[EXTRACTED ENTRIES]:
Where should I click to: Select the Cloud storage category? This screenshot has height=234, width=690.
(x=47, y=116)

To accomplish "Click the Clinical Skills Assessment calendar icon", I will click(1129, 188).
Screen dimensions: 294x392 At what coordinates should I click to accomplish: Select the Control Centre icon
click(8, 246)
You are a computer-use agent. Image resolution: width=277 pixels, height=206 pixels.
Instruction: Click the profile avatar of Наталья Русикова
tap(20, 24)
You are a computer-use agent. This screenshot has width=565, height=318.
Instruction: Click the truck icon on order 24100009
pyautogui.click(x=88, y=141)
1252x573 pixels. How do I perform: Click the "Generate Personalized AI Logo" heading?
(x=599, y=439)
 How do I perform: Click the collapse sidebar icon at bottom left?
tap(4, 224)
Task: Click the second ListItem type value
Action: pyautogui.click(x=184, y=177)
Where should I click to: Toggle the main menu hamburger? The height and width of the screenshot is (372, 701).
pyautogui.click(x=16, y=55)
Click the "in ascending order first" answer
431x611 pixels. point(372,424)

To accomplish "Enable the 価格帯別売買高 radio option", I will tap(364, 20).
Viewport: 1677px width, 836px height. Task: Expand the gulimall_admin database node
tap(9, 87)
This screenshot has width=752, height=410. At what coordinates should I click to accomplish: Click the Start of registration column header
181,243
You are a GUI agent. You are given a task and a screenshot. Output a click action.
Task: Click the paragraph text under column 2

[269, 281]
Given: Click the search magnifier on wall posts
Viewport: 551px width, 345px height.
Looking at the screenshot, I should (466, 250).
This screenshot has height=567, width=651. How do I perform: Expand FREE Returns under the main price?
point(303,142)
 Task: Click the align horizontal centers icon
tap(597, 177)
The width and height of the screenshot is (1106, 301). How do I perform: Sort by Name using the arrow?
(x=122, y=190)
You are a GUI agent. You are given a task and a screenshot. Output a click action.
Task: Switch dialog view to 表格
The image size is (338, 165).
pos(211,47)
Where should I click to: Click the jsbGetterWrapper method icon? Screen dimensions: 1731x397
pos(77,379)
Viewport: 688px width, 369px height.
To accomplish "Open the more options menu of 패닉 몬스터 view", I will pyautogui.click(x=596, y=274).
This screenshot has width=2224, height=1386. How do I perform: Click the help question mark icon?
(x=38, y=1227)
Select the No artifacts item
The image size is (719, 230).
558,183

[WHAT YOU SHOULD DO]: Switch "magnifier" to "magnifying glass" in the lines starting with the line that contains "Where should I click to: Toggle" and going on through the line that contains "pos(211,47)", and give only those lines again with everything else unchanged.

[THE ANSWER]:
Where should I click to: Toggle the main menu hamburger? The height and width of the screenshot is (372, 701).
pyautogui.click(x=16, y=55)
Click the "in ascending order first" answer
431x611 pixels. point(372,424)

To accomplish "Enable the 価格帯別売買高 radio option", I will tap(364, 20).
Viewport: 1677px width, 836px height. Task: Expand the gulimall_admin database node
tap(9, 87)
This screenshot has width=752, height=410. At what coordinates should I click to accomplish: Click the Start of registration column header
181,243
You are a GUI agent. You are given a task and a screenshot. Output a click action.
Task: Click the paragraph text under column 2

[269, 281]
Given: Click the search magnifying glass on wall posts
Viewport: 551px width, 345px height.
Looking at the screenshot, I should (466, 250).
This screenshot has height=567, width=651. How do I perform: Expand FREE Returns under the main price?
point(303,142)
 Task: Click the align horizontal centers icon
tap(597, 177)
The width and height of the screenshot is (1106, 301). How do I perform: Sort by Name using the arrow?
(x=122, y=190)
You are a GUI agent. You are given a task and a screenshot. Output a click action.
Task: Switch dialog view to 表格
The image size is (338, 165).
pos(211,47)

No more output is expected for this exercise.